Method for evaluating the human bioequivalence of acarbose based on pharmacodynamic parameters.

ABSTRACT

OBJECTIVE: To explore a method for evaluating the bioequivalence of acarbose based on pharmacodynamic parameters using a single-dose, randomized-sequence, three-way crossover study of acarbose test (T) and reference (R) formulations. METHODS: Baseline-adjusted, pre-dose value deduction, and direct comparison methods were used to evaluate the geometric T/R ratios and 90% confidence intervals (CIs) of the ln-transformed pharmacodynamic parameters to identify the most suitable evaluation system.
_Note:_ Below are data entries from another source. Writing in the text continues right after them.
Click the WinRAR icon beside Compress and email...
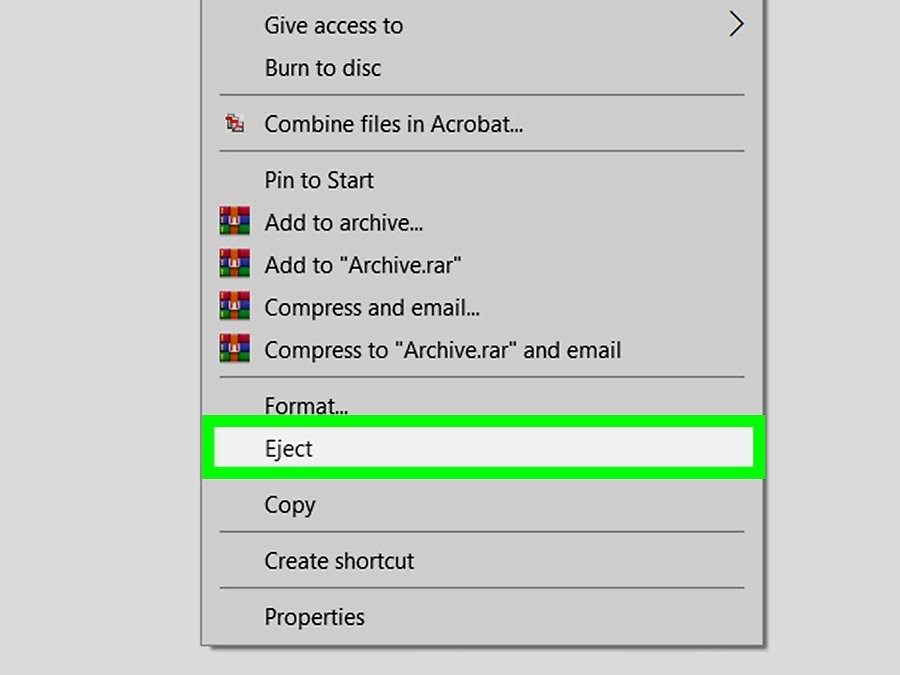 click(235, 307)
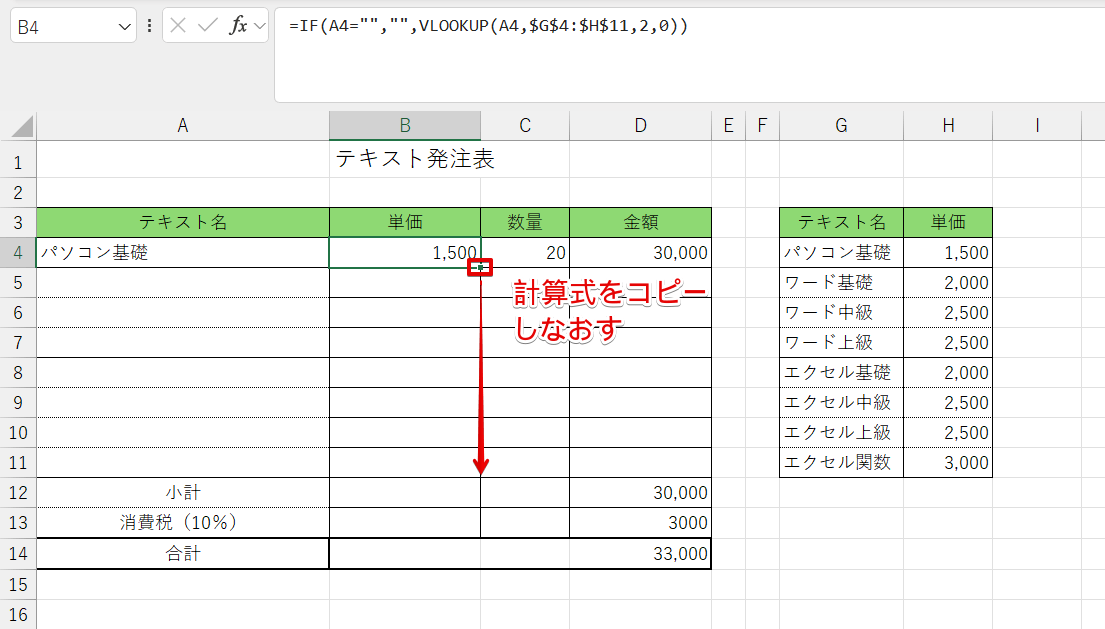Select column H header in the lookup table area

coord(947,125)
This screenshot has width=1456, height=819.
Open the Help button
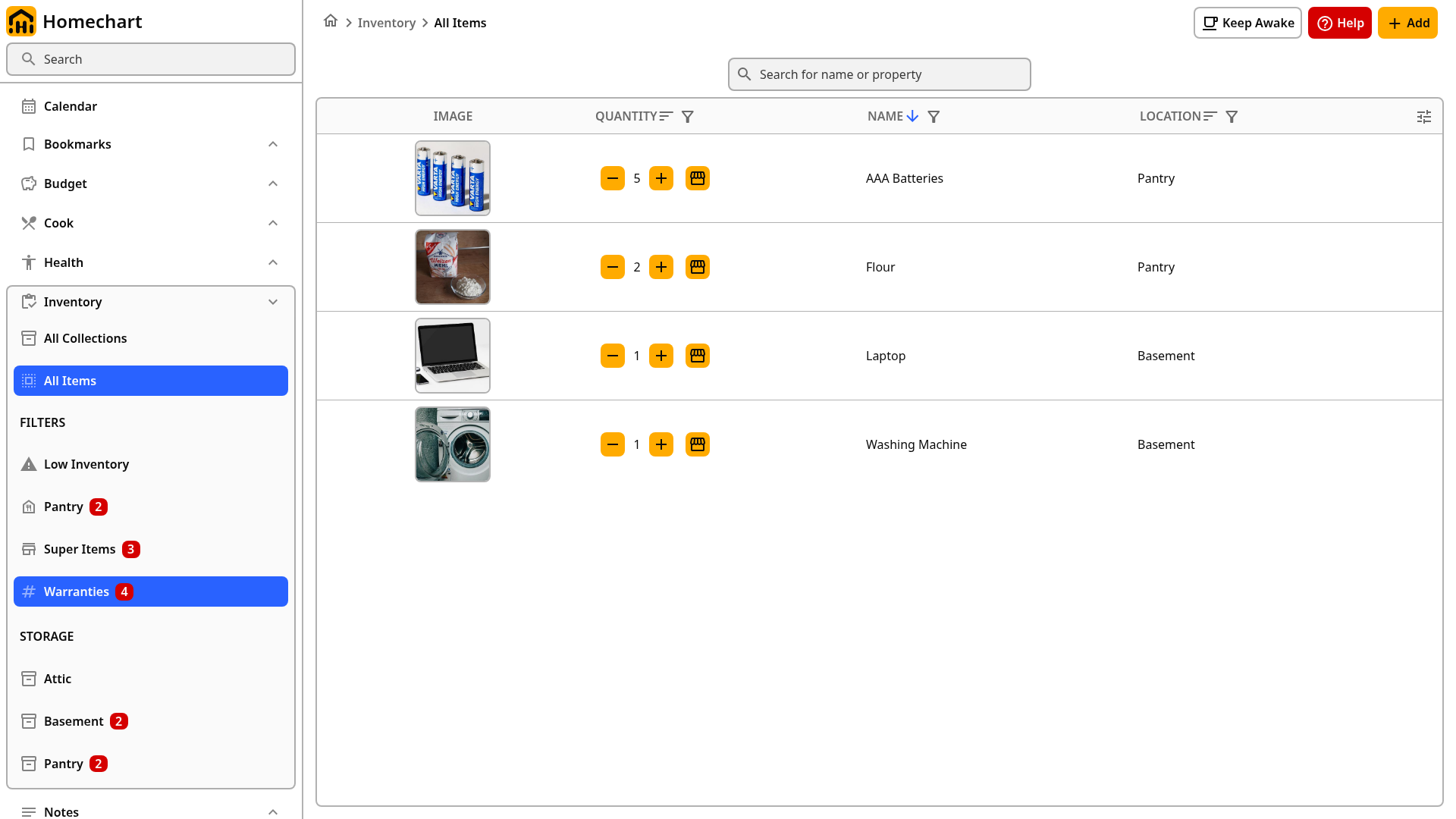tap(1339, 23)
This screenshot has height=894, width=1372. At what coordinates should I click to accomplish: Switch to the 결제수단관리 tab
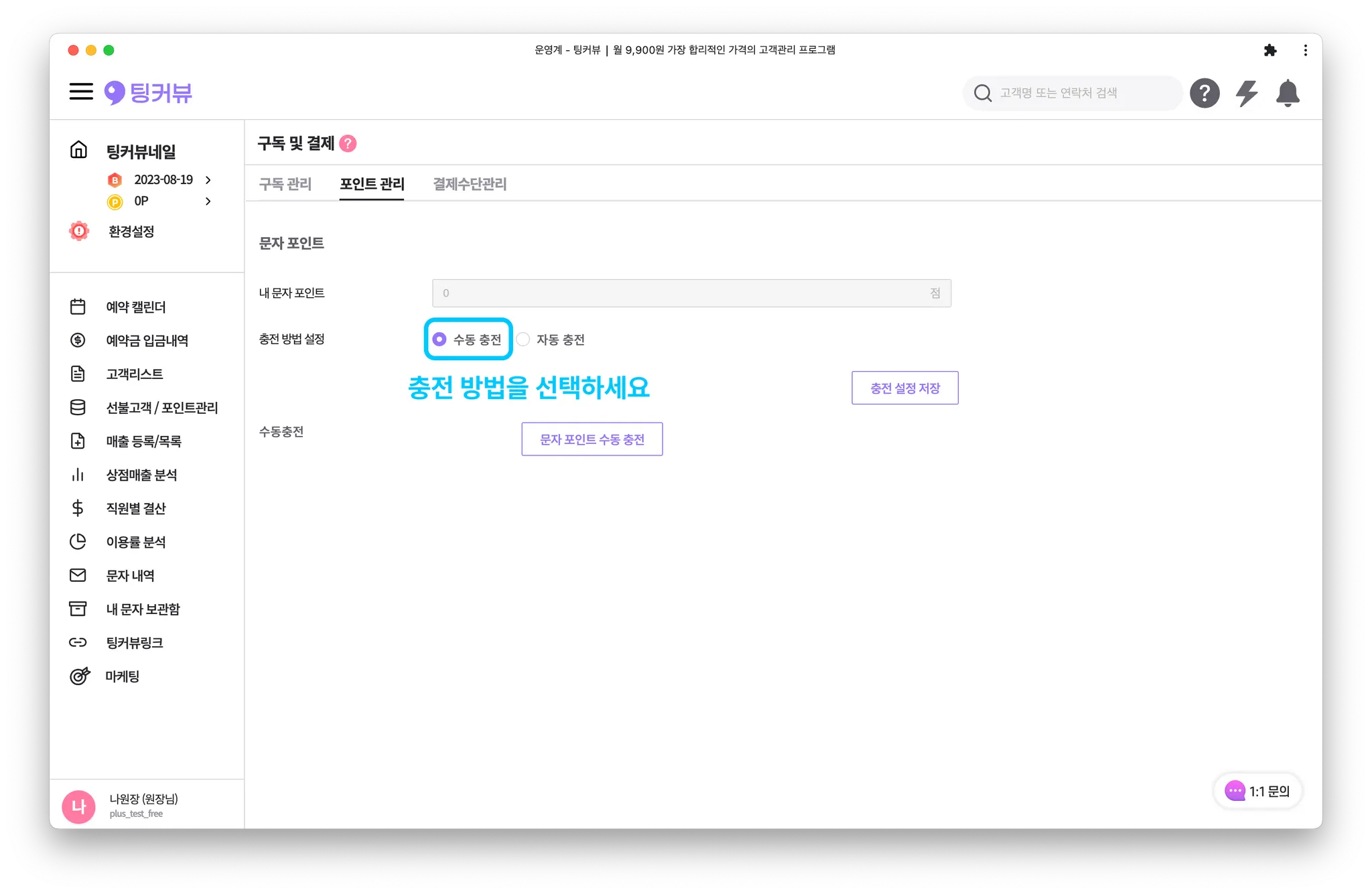[470, 184]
Twelve participants were randomly divided into three groups to receive treatment in the following sequences TRR, RTR, and RRT, each including a 7-day washout period between treatment periods. The serum glucose concentration (baseline) was determined. Pharmacodynamic parameters, including the maximum reduction in serum glucose concentrations (ΔCSG,max) and difference of the AUC of glucose between before and after acarbose exposure (ΔAUEC), were tested. RESULTS: Using the direct comparison method, the geometric mean ratios of CSG,max, AUEC(0-2h), and AUEC(0-4h) were 94.13%, 97.82% and 99.76%, respectively. The 90% CIs of the geometric T/R ratios for CSG,max, AUEC(0-2h), and AUEC(0-4h) all fell between 80% and 125%. Conversely, ΔCSG,max and ΔAUEC(0-4h) were less reliable measures of acarbose bioequivalence. CONCLUSIONS: Pre-dose value deduction and direct comparison methods can be initially considered suitable for assessing acarbose bioequivalence.